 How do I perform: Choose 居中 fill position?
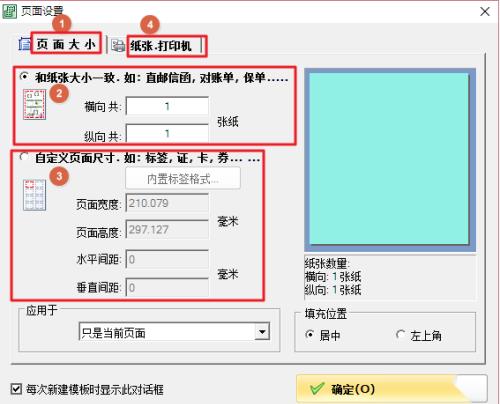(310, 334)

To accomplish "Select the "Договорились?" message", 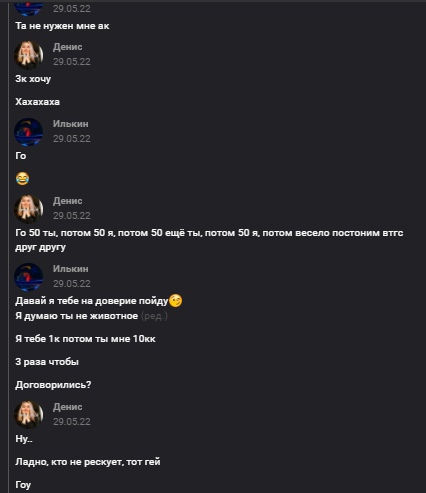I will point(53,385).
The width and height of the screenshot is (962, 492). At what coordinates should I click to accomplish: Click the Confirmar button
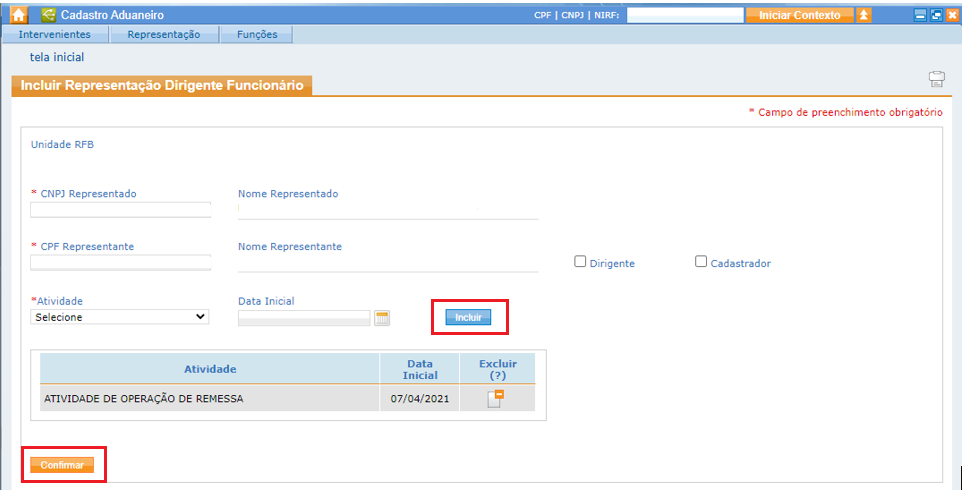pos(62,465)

##############################

[Directions]
Transcribe exactly the lines running from the line with "The width and" to the last line of the entries. Pictures stay out of the copy.

[Answer to this exercise]
The width and height of the screenshot is (962, 492). At what coordinates should I click to accomplish: Click the Confirmar button
pos(62,465)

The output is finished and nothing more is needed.